Task item:
The entries shown here must be retyped in full, with no pictures included.

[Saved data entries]
..........

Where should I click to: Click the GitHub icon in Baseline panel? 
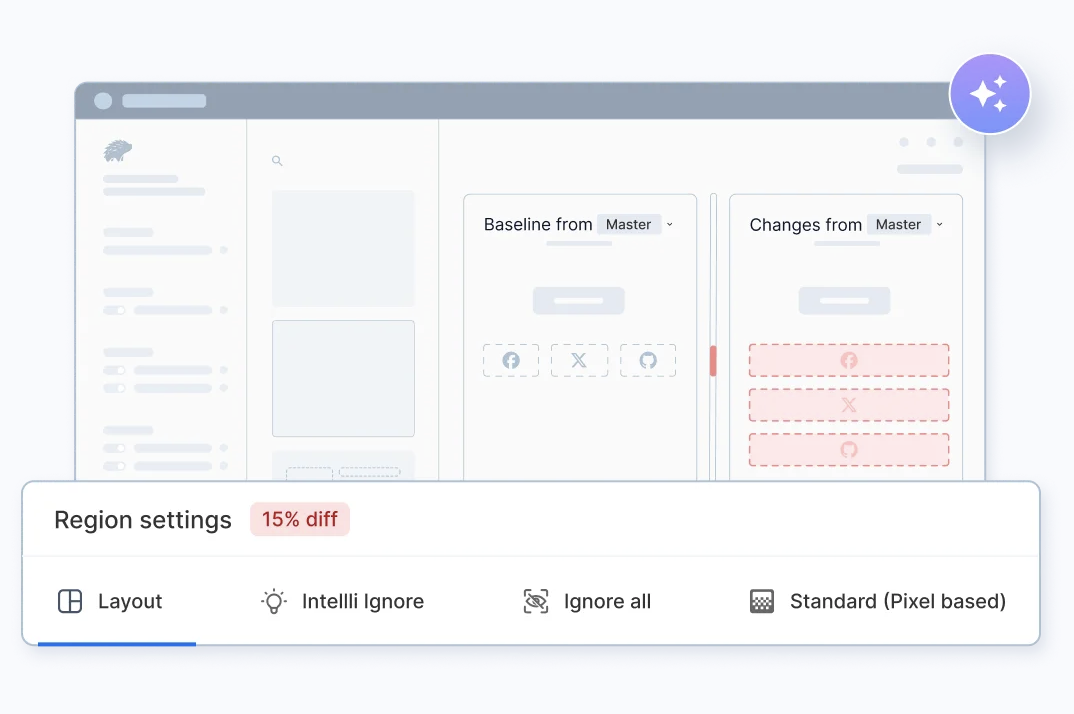tap(648, 360)
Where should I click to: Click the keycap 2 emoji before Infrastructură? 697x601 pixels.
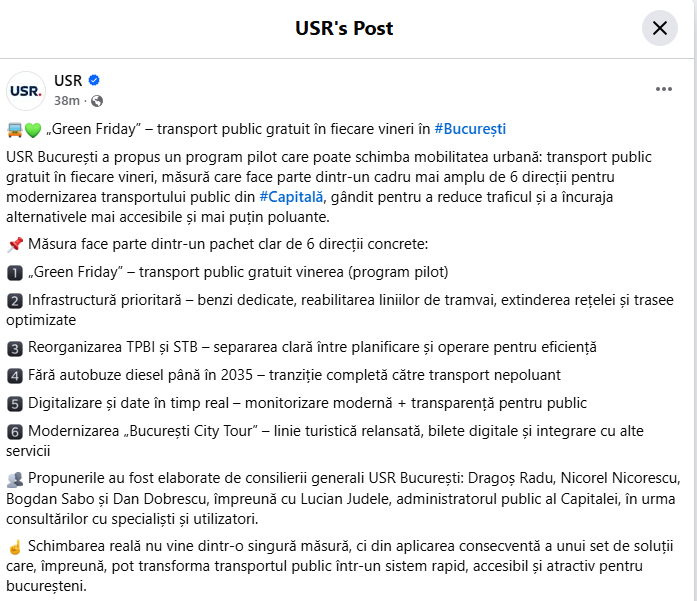click(14, 300)
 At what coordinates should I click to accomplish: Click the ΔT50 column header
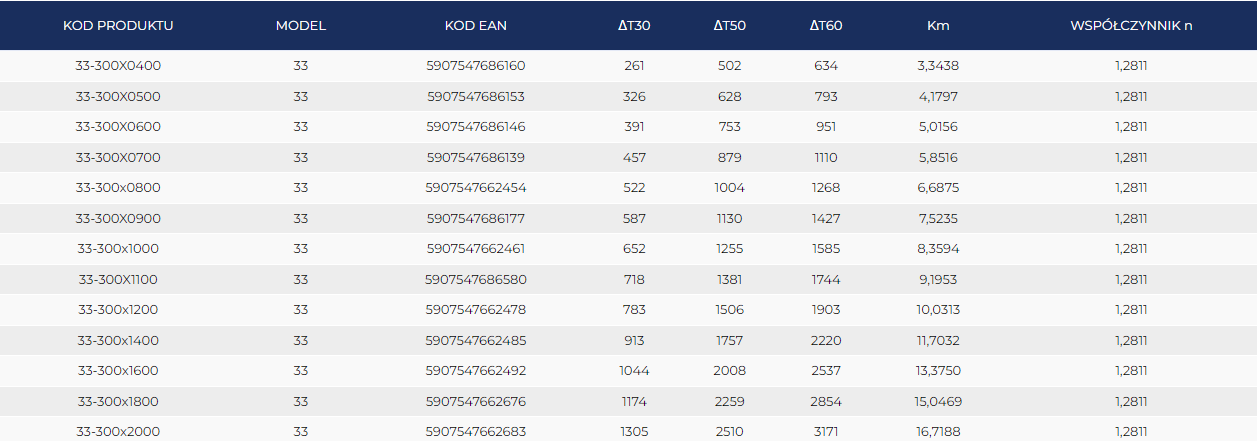[x=730, y=25]
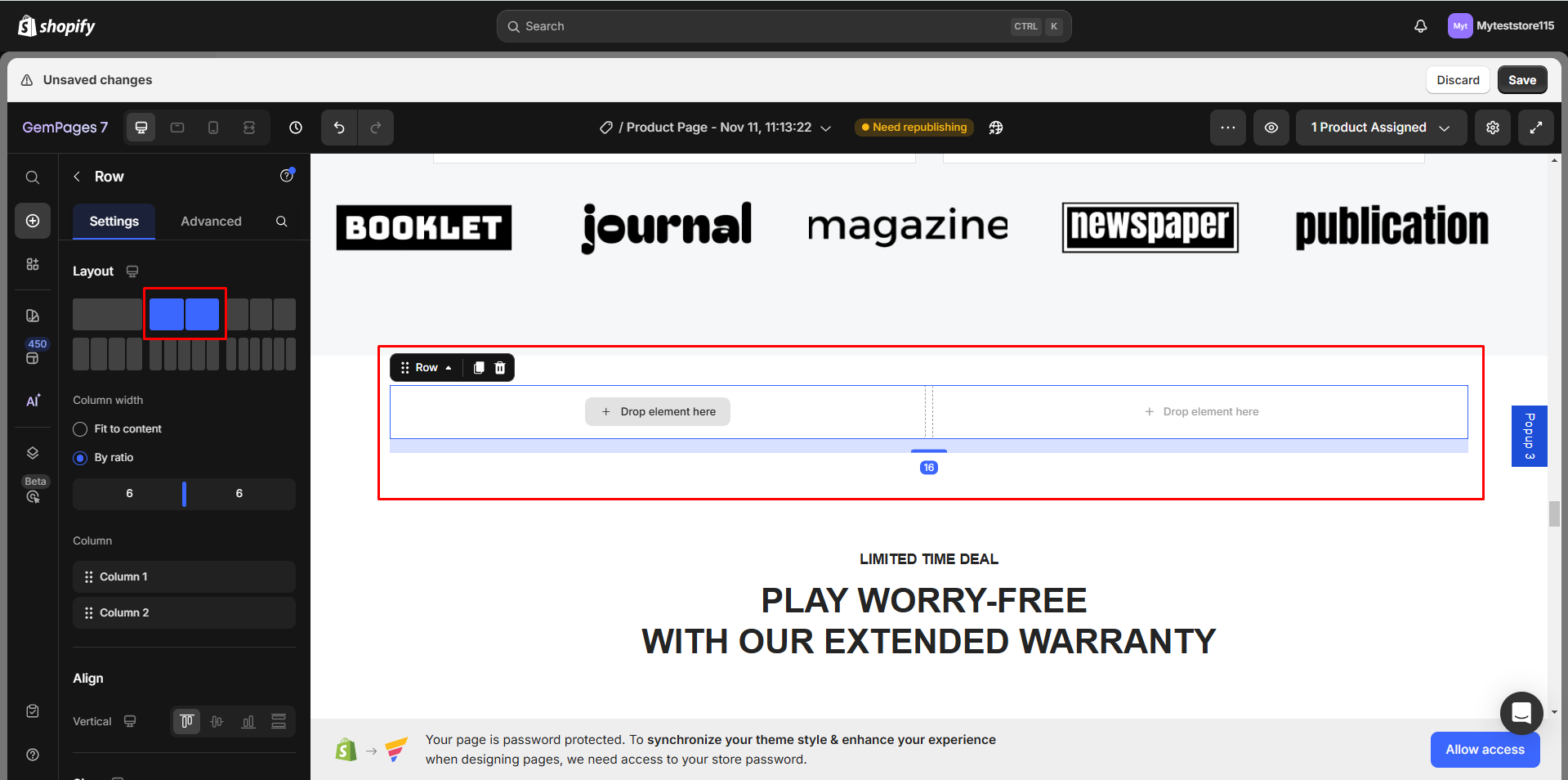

..........

Answer to the problem:
Where should I click to: Click the GitHub icon in Baseline panel? 
tap(648, 360)
Where should I click to: Click the keycap 2 emoji before Infrastructură? 697x601 pixels.
click(14, 300)
 At what coordinates should I click to accomplish: Click the ΔT50 column header
[x=730, y=25]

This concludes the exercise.